Victims, Syria and the Contagion of Violence

Victims, Syria and the Contagion of Violence June 14, 2013

Many of us had high hopes in President Barack Obama that he would lead our nation toward peace. But with the series of events that continue to occur, the use of drones to assassinate “terrorists” and U.S. citizens, the continuing torture at Guantanamo Bay and, most recently, the decision to enter the Syrian civil war, one begins to realize that Obama seems to be just one more leader that uses violence to “solve” violence. And these moves that attempt to protect the “victims” (in this case the “opposition” in Syria) brings up a strange paradox that Andrew Marr has recently pointed to in a post: “…the growing ethical concern for victims even while violence escalates at all levels.” (See Marr’s post:

We know that deep in the womb of the Hebrew Bible and the New Testament is God’s special care for the “orphan and widow.” The differences with the Greek and Roman empires over this issue have been well documented. For the Greeks and Romans, widows and orphans were disposable. The God of the Hebrews had a special care for the “orphan and widow.” This care was taken into the New Testament, and the Gospels reflect Jesus’ clear preferential treatment of orphans, widows, women and children.

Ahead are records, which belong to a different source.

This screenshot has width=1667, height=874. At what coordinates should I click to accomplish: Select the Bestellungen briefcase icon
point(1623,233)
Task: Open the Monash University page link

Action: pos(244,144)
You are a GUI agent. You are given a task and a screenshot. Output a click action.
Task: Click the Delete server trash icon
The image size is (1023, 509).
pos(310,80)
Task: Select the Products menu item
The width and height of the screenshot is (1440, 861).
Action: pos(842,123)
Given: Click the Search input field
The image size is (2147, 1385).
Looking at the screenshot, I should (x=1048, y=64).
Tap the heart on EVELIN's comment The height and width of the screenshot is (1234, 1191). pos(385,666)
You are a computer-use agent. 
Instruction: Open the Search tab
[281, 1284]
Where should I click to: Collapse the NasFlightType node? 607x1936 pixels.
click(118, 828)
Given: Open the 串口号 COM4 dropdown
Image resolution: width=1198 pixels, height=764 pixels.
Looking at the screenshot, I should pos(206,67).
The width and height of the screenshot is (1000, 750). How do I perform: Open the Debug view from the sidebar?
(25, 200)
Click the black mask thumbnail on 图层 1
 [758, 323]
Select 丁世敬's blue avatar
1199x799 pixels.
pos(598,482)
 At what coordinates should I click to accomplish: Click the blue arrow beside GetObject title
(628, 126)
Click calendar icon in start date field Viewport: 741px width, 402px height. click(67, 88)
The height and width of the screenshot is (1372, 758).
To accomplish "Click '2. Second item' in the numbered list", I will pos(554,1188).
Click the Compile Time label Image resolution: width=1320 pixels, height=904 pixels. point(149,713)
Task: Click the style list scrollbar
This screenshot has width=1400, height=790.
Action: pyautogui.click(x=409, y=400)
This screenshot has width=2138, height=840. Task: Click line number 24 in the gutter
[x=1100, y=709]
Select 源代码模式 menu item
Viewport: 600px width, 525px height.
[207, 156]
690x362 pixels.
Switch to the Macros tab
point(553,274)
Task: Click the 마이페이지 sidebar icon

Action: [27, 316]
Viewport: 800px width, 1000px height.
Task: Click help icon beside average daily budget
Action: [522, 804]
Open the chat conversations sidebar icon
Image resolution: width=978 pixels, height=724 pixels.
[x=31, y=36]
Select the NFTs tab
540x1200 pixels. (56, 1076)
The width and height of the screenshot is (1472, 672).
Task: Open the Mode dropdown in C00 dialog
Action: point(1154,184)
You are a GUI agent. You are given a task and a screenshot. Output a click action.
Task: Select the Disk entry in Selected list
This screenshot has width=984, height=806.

And it’s true our culture has taken up this cause in so many ways, with care for the poor, children and the recent admonishments not to bully. Of course, there are broad exceptions—the disturbing state of education for poor children, and, for many conservatives, the outrage of abortion on demand. Nonetheless, victims are often featured and celebrated in the media.

And yet the violence of our culture rages on with almost weekly mass killings; we see an inability to limit these massacres, and the growing apathy toward any gun restrictions whatsoever. We now suggest arming our teachers in a pathetic and predictable attempt to use violence to prevent violence.

The question lingers, from a Christian perspective, what’s the answer? Andrew Marr uses René Girard’s work to show the universal tendency to imitate the other, or in Girard’s terms—our mimetic desire. Triangles abound, two men love a woman, and the competition over her leads to conflict and sometimes violence. We see this on a society-wide basis, with political parties jockeying for position, the one suggests we must defend the opposition in Syria, because they are victims of a terrible regime, and this meme moves another, Barack Obama, to suggest, based on flimsy evidence of the use of weapons of mass destruction, that we should arm these victims, and the violence then escalates. (See; see Juan Cole’s detailed analysis of the complex nature of Syria on the ground:

Syria becomes the latest hotspot upon which we project yet another “proxy war” between the United States and the forces of the Shia in Iran and Hezbollah, and their gun supplier, Russia. This plays out on a world stage, where “monsters” are found and the forces of good come for vengeance. Violence is used to solve violence, and now we’ve seen it in an endless series of historical and contemporary incidents that violence nearly always begets more violence.

So does this contagion have an end? The answer seems to be no. Humans have learned that violence works as an outlet for mimetic desire; when competition grows, violence quite literally lances the wound. And for a while the conflict pauses. But then it erupts again and again. And now we fight over who is the victim—if everyone is a victim, then the whole action of mimetic desire creates a competition over victimhood. It is a strange and predictable road that we’re on.

Marr argues, this is not God’s will, “The ‘Wars and rumors of war’ are simply the concrete consequences of choosing mimetic violence rather than the kingdom of God…. It is not God who inflicts violence on humanity as a punitive measure for being bad. Rather it is humans who inflict violence on other humans—violence as a sign of the collective rejection of God. When we insist on choosing to act in this way, God delivers us over to our own passions and allows us to live with the result (cf. Romans 1:18-25).”

The way of Jesus is the way of nonviolence; it is the way of refusing the competition; it is the way of seeing life as a gift to be shared; it is the way of justice and compassion. Most of us, however, choose “normal religion,” as Girard calls it, which facilitates human violence through sacrifice. The kingdom of God, in Jesus’ teaching, calls us to give it up—to stop the madness. The contagion of violence, however, seems to be our destiny, and the apocalypse is on the horizon.

See Timothy S. Miller’s The Orphans of Byzantium: Child Welfare in the Christian Empire. Washington, D.C.: Catholic University of America Press, 2003.